— ACTIVITY —
Reproduce the passage of the Amazon Q Business ACL crawling excerpt below, starting at "In such cases, it" and ending at "be turned off.".

— DOCUMENT EXCERPT —
::::::::

Data source contains irreconcilable identities

Amazon Q Business requires all users to authenticate with an enterprise-approved identity provider (IdP). After successful authentication, Amazon Q Business uses the IdP-provided user identifier to match against the user identifier fetched from the data source during ACL crawling. This process validates user access to content before retrieving it for query responses.

However, because of legacy issues such as mergers and acquisitions, data source configuration limitations, or other constraints, the primary user identifier from the IdP might differ from the one in the data source. This discrepancy can prevent Amazon Q Business from retrieving relevant content from the index and answering user queries effectively.

In such cases, it might be necessary to disable ACL crawling and use alternative options. These include implementing attribute filters or building dedicated restricted applications with access limited to specific audiences and content. For more information on attribute filters, see Filtering chat responses using document attributes.

Use case-driven targeted deployments

As a fully managed service, Amazon Q Business can be quickly deployed in multiple instances for scoped down targeted use cases. Examples include an HR bot in Slack or an AI assistant for customer support agents in a contact center. Because these AI assistants might be deployed for a limited audience, and the indexed content might be generally available to all users with application access, ACL crawling can be turned off.

Note of caution

Amazon Q Business cannot enforce access controls if ACL crawling is disabled. When ACL crawling is disabled for a data source, indexed content in that source will be considered accessible to users with access to the Amazon Q Business application. Therefore, disabling ACL crawling should be done with caution and due diligence. The following are some recommended best practices:

  • Notify data source content owners and administrators of your intent to disable ACL crawling and obtain their approval beforehand.
  • If applicable, consider implementing alternative options such as attribute filtering to restrict content retrieval or deploying a scoped-down, use-case-driven deployment to a limited audience.

::::::::

— EXCERPTED RECORDS —

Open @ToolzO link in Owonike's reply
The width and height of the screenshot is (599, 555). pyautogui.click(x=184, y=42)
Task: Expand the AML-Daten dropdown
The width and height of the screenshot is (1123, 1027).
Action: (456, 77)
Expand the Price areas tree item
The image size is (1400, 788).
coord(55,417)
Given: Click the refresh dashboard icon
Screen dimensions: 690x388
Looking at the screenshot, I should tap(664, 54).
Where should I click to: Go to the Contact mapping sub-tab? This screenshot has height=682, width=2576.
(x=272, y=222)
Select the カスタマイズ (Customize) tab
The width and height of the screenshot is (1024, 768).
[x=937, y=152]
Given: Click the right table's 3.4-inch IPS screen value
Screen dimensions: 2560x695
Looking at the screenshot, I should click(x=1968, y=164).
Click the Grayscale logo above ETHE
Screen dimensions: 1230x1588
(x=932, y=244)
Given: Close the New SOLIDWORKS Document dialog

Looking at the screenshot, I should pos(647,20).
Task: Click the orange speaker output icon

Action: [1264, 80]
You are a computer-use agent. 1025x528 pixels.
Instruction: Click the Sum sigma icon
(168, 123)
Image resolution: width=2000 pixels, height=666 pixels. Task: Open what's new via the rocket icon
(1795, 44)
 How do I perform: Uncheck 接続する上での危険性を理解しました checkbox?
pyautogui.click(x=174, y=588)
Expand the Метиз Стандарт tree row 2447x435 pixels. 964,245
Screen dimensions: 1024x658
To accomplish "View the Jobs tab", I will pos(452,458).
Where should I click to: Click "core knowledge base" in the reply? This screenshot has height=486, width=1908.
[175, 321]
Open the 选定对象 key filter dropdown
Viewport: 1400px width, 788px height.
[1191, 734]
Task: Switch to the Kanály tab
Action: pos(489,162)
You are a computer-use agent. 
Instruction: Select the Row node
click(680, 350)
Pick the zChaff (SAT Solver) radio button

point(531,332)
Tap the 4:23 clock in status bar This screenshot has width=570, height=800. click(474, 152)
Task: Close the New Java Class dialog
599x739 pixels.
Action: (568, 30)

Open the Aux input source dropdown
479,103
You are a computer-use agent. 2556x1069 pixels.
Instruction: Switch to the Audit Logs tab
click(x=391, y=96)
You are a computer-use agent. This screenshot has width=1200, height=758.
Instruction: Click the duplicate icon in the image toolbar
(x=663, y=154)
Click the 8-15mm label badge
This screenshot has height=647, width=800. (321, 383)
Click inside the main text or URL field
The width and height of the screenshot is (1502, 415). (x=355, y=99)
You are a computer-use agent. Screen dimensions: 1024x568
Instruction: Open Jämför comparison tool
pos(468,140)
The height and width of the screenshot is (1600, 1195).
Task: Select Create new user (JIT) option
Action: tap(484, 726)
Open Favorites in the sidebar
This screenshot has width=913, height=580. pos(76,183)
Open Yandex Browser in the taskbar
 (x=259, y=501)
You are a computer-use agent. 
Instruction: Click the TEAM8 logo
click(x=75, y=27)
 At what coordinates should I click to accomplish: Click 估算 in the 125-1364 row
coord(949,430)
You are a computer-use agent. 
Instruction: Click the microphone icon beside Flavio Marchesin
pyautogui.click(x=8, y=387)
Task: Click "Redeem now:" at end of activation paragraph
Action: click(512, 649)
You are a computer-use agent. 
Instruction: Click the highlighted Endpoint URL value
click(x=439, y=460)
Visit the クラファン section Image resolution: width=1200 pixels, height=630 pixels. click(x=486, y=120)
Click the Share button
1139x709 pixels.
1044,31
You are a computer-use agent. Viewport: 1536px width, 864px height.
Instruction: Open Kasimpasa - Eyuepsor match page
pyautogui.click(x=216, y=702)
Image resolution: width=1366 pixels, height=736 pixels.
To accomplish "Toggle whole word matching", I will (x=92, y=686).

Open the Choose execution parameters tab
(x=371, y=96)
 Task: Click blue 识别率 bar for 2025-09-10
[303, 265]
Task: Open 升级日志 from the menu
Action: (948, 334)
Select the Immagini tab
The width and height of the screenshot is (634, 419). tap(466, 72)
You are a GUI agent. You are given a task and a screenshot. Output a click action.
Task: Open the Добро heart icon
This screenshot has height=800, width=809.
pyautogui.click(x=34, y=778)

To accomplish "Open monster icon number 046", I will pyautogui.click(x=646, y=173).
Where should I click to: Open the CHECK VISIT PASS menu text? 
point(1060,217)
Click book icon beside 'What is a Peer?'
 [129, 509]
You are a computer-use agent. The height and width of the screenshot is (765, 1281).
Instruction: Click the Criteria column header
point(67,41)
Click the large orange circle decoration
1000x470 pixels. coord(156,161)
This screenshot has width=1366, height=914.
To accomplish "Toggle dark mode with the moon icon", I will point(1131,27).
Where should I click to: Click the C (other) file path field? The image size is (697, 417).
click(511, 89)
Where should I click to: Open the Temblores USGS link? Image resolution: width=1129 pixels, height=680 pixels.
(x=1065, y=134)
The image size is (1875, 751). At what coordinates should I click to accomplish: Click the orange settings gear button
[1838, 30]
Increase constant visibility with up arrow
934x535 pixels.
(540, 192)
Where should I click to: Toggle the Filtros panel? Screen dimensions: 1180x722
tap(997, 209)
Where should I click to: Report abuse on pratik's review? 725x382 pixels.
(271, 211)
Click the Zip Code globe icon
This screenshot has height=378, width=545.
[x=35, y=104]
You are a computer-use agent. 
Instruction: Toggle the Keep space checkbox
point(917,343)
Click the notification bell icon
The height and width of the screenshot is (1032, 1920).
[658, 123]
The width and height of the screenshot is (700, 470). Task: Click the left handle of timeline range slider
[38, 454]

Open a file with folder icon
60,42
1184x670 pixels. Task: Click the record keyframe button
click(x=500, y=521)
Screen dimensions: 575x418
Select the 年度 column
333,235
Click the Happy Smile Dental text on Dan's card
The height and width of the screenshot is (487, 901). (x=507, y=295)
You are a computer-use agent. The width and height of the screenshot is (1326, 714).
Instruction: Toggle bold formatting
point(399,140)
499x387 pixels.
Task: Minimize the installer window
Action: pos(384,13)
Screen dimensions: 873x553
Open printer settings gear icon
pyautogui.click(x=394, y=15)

::::::::

— ANSWER BOX —
In such cases, it might be necessary to disable ACL crawling and use alternative options. These include implementing attribute filters or building dedicated restricted applications with access limited to specific audiences and content. For more information on attribute filters, see Filtering chat responses using document attributes.

Use case-driven targeted deployments

As a fully managed service, Amazon Q Business can be quickly deployed in multiple instances for scoped down targeted use cases. Examples include an HR bot in Slack or an AI assistant for customer support agents in a contact center. Because these AI assistants might be deployed for a limited audience, and the indexed content might be generally available to all users with application access, ACL crawling can be turned off.